(Reuters) — Commodity miner and trader Glencore (GLEN.L) has agreed to sell 40 percent of its agricultural unit to Canada’s state pension fund for $2.5 billion, the company’s latest step to cut debt and soothe investor concerns about the impact of weak commodity prices.
The sale values the agricultural unit as a whole at close to the initially expected $10 billion, including $0.6 billion in debt and $2.5 billion in inventories, and comes after Glencore said last month it was stepping up its debt reduction plan by unloading more assets.
The group said it aimed to cut net debt to between $17 billion and $18 billion by the end of 2016, $1 billion more than previously planned and down from a peak of $30 billion last year.
The purchase is by the pension fund’s investment unit, Canada Pension Plan Investment Board (CPPIB), which seeks long-term low-risk investments to fund the retirement of some 18 million Canadians.
“Glencore Agri complements our existing portfolio of agriculture assets, bringing global exposure, scale and diversification,” CPPIB’s global head of private investments, Mark Jenkins, said in a statement
Glencore’s stock had collapsed to below 70 pence at the end of last year, a fraction of its peak 556p following its 2011 flotation, due to investor worries over its heavy debts coupled with slumping copper and coal prices.
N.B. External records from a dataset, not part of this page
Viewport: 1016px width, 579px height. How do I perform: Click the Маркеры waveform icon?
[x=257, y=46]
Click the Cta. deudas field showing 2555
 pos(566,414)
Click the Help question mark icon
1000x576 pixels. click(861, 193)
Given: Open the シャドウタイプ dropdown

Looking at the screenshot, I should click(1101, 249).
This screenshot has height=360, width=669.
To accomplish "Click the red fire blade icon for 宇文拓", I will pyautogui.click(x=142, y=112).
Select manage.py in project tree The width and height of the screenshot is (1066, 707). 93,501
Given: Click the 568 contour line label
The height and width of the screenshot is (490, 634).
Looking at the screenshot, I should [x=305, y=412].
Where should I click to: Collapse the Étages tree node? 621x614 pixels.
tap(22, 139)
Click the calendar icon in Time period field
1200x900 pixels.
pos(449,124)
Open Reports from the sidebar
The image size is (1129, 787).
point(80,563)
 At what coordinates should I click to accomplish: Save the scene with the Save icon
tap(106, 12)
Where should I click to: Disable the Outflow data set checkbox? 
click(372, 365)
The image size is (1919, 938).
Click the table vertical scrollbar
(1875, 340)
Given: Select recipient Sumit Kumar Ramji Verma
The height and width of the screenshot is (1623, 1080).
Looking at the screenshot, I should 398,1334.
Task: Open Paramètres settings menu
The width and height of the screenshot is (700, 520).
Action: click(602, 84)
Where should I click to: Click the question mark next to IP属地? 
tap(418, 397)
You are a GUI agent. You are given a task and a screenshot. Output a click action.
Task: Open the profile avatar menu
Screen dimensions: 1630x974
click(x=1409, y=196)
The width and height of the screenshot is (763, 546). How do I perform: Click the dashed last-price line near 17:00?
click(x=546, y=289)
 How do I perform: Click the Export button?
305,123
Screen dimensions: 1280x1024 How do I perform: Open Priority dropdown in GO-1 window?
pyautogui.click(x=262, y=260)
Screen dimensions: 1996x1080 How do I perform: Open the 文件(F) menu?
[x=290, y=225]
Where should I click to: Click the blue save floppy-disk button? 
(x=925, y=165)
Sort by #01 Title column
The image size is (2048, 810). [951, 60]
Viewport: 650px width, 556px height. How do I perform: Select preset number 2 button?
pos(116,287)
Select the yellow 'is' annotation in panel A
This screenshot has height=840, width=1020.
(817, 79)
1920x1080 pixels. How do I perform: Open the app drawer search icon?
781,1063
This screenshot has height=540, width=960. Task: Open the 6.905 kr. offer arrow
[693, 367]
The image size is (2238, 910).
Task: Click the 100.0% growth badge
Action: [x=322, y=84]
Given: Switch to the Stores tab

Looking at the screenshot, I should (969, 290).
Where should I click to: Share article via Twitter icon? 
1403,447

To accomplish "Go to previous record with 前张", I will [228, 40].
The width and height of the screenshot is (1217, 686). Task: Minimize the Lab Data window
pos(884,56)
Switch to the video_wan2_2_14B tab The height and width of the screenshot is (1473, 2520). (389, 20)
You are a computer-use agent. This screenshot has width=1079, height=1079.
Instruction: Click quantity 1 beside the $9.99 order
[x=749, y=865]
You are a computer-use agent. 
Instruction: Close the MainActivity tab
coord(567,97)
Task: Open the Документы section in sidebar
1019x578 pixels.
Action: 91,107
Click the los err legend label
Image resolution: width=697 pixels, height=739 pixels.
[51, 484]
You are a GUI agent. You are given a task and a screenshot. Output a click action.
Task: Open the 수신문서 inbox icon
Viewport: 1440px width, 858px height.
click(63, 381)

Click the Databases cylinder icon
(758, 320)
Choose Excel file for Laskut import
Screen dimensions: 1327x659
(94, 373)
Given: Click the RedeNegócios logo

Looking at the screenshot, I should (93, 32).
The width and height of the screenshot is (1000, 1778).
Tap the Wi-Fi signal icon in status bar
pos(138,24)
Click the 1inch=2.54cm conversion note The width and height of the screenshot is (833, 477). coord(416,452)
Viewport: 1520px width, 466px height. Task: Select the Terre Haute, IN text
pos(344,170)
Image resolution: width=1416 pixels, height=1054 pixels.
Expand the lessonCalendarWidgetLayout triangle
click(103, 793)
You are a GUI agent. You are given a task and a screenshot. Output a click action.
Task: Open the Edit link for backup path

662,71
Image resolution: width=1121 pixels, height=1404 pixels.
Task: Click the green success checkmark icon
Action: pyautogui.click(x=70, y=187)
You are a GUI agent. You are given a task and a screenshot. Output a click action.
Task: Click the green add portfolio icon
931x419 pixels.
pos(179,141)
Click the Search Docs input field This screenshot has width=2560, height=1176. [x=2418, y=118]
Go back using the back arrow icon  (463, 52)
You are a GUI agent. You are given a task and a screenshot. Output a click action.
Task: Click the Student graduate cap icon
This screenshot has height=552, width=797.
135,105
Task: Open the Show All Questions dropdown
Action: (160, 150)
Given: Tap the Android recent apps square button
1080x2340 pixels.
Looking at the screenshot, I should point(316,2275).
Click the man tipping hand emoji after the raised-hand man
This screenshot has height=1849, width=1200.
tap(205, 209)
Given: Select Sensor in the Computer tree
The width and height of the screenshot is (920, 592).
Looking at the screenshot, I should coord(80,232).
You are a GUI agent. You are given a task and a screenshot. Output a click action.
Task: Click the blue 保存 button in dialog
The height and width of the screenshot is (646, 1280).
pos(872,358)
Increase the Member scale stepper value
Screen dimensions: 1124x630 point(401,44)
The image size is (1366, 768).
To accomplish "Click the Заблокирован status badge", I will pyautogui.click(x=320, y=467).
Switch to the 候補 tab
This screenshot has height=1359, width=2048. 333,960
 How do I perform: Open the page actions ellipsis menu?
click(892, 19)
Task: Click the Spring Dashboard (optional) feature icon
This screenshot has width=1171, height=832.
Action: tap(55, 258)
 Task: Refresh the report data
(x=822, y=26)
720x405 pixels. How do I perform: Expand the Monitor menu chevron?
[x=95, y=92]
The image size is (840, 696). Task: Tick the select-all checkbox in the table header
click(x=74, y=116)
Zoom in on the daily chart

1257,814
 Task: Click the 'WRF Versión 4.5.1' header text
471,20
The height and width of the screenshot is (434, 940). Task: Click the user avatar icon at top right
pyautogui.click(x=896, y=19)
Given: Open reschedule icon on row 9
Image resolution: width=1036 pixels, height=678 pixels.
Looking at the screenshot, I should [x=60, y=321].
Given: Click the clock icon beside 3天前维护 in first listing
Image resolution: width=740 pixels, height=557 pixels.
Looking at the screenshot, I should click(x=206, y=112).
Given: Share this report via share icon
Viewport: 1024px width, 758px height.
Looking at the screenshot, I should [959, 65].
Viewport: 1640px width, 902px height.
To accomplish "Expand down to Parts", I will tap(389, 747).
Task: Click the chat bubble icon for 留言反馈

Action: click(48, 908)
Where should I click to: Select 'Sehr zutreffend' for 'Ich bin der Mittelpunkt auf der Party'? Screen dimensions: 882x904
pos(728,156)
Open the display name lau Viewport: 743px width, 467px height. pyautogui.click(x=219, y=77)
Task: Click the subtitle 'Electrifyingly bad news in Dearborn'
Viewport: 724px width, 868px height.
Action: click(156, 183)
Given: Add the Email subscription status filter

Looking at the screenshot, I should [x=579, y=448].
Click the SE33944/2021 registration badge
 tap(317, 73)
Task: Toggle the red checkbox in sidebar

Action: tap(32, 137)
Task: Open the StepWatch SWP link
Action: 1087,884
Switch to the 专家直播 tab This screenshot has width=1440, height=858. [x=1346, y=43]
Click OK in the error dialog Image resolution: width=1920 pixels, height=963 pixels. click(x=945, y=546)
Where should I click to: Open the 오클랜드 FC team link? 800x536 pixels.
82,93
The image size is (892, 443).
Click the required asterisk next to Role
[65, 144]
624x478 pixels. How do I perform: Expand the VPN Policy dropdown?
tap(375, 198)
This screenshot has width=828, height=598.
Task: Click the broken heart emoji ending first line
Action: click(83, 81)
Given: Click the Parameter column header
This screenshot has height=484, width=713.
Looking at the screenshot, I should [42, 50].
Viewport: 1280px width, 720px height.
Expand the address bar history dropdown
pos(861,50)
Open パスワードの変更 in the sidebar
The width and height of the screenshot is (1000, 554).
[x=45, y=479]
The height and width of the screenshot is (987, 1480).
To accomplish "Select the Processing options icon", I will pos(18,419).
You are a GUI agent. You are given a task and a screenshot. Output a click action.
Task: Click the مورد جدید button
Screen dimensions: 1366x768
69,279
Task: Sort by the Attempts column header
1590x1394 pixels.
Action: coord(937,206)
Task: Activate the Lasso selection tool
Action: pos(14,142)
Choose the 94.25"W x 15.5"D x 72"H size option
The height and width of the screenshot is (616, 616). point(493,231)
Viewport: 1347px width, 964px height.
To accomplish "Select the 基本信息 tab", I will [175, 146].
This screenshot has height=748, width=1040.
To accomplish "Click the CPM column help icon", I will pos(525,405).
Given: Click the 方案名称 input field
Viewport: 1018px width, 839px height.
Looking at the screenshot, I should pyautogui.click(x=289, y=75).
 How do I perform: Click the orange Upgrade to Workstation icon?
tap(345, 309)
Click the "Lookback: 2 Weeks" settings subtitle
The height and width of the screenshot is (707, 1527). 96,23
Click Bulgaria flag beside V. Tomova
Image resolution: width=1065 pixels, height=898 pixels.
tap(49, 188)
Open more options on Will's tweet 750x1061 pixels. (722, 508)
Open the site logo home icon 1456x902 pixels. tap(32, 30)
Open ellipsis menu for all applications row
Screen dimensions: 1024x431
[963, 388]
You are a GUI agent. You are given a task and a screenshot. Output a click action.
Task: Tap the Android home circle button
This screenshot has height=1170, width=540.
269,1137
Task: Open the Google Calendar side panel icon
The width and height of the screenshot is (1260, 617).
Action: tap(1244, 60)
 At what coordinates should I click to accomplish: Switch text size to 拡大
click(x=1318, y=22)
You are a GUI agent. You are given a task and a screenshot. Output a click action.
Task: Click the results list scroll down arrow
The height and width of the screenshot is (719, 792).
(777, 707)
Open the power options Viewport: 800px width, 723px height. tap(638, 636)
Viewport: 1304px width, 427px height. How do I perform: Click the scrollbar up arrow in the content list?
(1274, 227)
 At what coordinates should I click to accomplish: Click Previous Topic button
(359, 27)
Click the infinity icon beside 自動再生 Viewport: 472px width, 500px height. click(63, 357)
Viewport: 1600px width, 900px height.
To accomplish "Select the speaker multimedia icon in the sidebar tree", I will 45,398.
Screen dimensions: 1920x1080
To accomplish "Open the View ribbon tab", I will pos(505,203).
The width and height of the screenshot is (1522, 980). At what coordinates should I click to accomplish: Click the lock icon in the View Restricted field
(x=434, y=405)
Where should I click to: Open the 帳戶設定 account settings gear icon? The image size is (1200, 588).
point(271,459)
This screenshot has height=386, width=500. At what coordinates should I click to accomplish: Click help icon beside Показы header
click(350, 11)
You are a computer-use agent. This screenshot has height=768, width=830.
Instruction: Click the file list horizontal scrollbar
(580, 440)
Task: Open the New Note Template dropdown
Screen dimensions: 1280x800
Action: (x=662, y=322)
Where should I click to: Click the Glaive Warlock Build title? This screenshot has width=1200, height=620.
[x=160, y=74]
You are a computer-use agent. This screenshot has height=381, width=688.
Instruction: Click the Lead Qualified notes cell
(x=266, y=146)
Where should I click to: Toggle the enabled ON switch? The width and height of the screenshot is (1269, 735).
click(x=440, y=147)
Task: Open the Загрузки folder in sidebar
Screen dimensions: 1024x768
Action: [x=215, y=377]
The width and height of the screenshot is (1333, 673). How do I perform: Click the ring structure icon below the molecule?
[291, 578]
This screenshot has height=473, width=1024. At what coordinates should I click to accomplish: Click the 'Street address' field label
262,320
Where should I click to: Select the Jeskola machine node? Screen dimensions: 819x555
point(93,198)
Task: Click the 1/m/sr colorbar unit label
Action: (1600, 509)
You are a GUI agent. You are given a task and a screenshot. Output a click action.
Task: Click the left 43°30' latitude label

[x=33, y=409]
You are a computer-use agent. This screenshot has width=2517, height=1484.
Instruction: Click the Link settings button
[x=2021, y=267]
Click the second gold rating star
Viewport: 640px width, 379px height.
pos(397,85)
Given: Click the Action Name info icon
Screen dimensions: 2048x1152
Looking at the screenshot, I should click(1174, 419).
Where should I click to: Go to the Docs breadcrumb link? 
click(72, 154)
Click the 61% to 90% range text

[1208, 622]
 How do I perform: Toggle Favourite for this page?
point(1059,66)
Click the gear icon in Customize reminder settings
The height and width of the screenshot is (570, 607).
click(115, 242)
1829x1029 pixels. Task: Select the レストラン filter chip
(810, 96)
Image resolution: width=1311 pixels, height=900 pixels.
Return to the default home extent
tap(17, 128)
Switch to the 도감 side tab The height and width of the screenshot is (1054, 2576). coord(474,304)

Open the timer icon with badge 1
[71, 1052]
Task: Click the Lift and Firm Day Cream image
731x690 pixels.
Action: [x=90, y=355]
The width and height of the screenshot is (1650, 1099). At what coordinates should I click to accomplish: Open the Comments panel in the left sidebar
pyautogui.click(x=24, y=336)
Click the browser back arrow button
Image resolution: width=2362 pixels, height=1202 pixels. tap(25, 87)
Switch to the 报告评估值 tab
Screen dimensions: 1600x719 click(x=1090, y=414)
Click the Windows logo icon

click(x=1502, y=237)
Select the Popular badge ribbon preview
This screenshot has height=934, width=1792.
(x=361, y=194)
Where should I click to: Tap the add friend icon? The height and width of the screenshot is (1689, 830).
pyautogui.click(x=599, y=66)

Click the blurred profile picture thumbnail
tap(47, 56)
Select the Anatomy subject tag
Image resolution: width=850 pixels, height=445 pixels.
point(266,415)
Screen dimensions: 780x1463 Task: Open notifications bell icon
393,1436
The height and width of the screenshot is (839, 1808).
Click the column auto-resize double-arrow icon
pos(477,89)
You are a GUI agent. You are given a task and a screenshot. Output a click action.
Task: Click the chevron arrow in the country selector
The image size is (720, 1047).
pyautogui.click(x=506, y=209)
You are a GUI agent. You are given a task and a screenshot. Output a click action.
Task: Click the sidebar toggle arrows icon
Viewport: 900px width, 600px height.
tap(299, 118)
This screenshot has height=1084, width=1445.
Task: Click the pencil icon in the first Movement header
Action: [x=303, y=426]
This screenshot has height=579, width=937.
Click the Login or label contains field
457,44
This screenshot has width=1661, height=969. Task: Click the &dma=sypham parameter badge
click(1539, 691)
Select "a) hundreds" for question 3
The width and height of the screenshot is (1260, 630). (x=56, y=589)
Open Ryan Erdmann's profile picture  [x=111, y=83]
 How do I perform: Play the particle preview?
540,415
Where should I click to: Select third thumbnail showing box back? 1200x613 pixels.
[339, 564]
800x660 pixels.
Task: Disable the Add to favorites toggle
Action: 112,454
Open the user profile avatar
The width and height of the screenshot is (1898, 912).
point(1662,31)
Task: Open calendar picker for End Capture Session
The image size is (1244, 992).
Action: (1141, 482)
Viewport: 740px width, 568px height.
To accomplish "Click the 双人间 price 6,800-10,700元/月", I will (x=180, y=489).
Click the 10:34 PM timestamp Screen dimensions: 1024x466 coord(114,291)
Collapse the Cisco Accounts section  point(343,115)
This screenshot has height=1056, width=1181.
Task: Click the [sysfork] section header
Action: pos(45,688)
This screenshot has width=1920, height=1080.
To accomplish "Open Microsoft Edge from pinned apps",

The stock has, however, doubled in value since then, after the company took steps to cut debt and protect its investment- grade credit rating, by raising money via a share issue, reducing inventories, suspending dividends and selling assets.
Glencore expects the deal to complete in the second half of 2016. The business comprises more than 200 storage facilities globally, 31 processing facilities and 23 ports, allowing Glencore to trade grains, oilseeds, rice, sugar and cotton.
It generated core earnings of $524 million in 2015 and had gross assets of more than $10 billion.
Under the agreement, Glencore has the right to sell up to a further 20 percent stake. Glencore and CPPIB may also call for an initial public offering of Glencore Agri after eight years from the date of completion, the companies said.
Glencore Agri would be run by current chief Chris Mahoney and a board to which CPPIB and Glencore would each appoint two directors.
Shares of Glencore rose as much as 2.2 percent on the announcement of the disposal to rank among the biggest gainers in the blue chip FTSE 100 .FTSE index, before retreating to trade 1.7 percent down by 1005 GMT. The FTSE was up 0.4 percent.
Barclays, Citi and Credit Suisse were Glencore’s joint financial advisers and Linklaters LLP provided legal advice. Deutsche Bank was sole financial advisor to CPPIB.